The Unnamable Present is a 2017 meditation by Roberto Calasso on the re-emergence of nationalism and totalitarianism in global politics and culture in the context of an artificially intelligent contemporary world-system. The ninth volume of Calasso's nameless cycle of reflections which began with the Ruin of Kasch, it is composed of two longer essays entitled "Tourists and Terrorists" and "The Vienna Gas Company" followed by a brief coda called "Sighting of the Towers."

Essays 
Tourists and Terrorists

Calasso discusses the feedback relationship between the rise of internet pornography and the rise of  Islamic terrorism in the 21st century: how the unmanageable and inexorable spread of pornography in culturally Muslim countries helped to fuel a radical (and ultimately violent) reaction against the West, how the consumerist model of "tourist" culture denudes the existential vapidity of the secular Enlightenment, and how all of these elements have contributed to a moment of cultural and geopolitical breakdown characterized by anomie, broken epistemology and existential threat by the time we arrive at the book's present in the immediate aftermath of the elections of a string of nationalist world-leaders including Donald Trump, Duterte, Orban, Bolsinaro and others.

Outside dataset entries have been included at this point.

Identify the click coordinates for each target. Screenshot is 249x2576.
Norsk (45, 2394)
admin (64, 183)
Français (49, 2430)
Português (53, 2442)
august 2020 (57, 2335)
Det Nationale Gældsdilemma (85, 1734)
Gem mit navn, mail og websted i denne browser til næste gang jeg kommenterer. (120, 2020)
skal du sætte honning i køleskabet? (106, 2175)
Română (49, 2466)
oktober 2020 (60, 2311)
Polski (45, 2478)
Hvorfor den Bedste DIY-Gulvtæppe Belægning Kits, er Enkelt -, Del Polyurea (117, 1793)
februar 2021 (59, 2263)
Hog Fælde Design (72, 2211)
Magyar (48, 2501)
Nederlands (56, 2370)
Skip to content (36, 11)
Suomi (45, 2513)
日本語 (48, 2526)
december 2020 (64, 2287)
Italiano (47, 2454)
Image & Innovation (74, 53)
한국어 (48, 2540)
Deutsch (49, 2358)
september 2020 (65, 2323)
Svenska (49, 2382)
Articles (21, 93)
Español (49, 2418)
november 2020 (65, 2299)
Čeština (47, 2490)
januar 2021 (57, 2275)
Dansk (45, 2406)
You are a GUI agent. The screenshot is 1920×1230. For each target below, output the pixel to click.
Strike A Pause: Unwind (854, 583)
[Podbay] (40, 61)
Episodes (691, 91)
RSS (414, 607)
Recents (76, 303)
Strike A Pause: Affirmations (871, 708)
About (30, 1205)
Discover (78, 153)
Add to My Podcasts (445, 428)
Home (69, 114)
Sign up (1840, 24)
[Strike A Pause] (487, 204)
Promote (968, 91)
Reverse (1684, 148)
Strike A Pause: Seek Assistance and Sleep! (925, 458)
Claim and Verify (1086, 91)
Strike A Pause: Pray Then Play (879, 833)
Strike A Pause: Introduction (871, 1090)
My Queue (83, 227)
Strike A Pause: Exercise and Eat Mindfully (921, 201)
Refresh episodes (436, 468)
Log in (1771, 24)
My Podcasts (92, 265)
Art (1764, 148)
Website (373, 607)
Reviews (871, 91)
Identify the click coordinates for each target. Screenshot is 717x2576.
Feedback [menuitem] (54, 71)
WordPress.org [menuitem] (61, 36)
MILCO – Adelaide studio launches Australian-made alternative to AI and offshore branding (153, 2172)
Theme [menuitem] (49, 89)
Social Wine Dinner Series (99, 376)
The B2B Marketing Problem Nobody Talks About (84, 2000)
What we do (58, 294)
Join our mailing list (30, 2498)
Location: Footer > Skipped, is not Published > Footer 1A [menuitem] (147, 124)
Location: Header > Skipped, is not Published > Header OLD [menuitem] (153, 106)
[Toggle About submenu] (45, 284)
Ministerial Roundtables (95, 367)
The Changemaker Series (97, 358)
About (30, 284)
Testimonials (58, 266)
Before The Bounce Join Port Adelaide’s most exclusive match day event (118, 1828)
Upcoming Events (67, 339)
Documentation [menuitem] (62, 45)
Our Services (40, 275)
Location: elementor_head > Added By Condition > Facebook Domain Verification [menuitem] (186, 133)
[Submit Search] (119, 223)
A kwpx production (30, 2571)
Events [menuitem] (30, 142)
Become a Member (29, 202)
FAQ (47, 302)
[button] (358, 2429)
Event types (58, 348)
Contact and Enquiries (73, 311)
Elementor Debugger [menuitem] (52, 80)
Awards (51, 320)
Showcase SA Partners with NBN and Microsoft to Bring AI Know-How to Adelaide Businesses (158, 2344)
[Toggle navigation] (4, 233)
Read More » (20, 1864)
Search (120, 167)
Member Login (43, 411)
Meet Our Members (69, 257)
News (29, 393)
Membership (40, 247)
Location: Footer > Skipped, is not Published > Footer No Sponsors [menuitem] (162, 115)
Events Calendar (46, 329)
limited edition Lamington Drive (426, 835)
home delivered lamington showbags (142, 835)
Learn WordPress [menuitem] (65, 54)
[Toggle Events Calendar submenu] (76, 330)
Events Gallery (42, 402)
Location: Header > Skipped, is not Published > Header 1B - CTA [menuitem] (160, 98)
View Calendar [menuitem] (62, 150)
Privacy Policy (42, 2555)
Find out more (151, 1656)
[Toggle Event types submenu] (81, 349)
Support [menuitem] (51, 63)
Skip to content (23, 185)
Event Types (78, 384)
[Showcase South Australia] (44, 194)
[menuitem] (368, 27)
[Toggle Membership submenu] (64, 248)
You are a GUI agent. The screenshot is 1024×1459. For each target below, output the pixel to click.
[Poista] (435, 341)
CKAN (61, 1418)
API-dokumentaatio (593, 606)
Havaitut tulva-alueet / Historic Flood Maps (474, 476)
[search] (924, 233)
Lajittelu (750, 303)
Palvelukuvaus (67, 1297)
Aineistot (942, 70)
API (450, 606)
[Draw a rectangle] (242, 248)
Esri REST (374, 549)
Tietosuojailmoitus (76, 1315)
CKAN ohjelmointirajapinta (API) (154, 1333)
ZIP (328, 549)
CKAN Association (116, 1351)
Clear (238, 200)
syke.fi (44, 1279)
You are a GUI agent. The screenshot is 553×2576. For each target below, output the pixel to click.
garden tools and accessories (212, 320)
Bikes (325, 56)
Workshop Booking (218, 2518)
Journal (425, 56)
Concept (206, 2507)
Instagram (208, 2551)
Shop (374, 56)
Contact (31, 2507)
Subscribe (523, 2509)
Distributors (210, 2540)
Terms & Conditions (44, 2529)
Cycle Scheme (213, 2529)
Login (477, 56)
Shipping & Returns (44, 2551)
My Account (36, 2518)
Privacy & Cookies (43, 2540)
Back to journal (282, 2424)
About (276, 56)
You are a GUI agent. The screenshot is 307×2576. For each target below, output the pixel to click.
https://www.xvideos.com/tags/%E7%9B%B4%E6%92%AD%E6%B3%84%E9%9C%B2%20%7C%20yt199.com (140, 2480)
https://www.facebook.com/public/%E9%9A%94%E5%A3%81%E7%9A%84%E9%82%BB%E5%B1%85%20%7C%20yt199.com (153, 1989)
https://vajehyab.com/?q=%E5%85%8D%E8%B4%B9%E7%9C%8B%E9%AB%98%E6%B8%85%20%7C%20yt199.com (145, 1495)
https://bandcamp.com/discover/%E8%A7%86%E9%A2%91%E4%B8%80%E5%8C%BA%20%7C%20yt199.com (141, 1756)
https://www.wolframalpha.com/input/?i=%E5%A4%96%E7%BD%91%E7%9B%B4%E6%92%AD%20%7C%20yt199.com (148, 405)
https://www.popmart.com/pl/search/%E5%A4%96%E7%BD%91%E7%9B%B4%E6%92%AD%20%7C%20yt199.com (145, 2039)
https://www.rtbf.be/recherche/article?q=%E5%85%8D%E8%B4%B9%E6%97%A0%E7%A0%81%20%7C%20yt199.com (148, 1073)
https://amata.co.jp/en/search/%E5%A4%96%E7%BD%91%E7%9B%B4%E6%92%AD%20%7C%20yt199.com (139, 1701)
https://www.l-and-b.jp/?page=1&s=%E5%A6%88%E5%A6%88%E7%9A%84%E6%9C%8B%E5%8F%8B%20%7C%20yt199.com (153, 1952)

When combined with the context of the book's second essay, Calasso's reflections on utilitarianism and the metaphysics of free-market economy in this chapter reveal  thematic and structural affinities to the Dialectic of the Enlightenment: the book comes to resemble an updated, condensed version of Adorno and Horkheimer's magnum opus laced with narratives, anecdotes and biographical sketches from the period in which that work was written.

The Vienna Gas Company 

The title of this essay recalls a line from a grim joke told by Walter Benjamin in one of his World War II letters which presaged the nature and methods used to kill concentration camp victims in the (still ongoing and yet to be fully scaled in terms of its execution) Holocaust. The essay is an impressionistic evocation of the rise of Adolf Hitler and the Third Reich, with special emphasis on the perspectives of a wide variety of European intellectuals observing these events as they unfolded.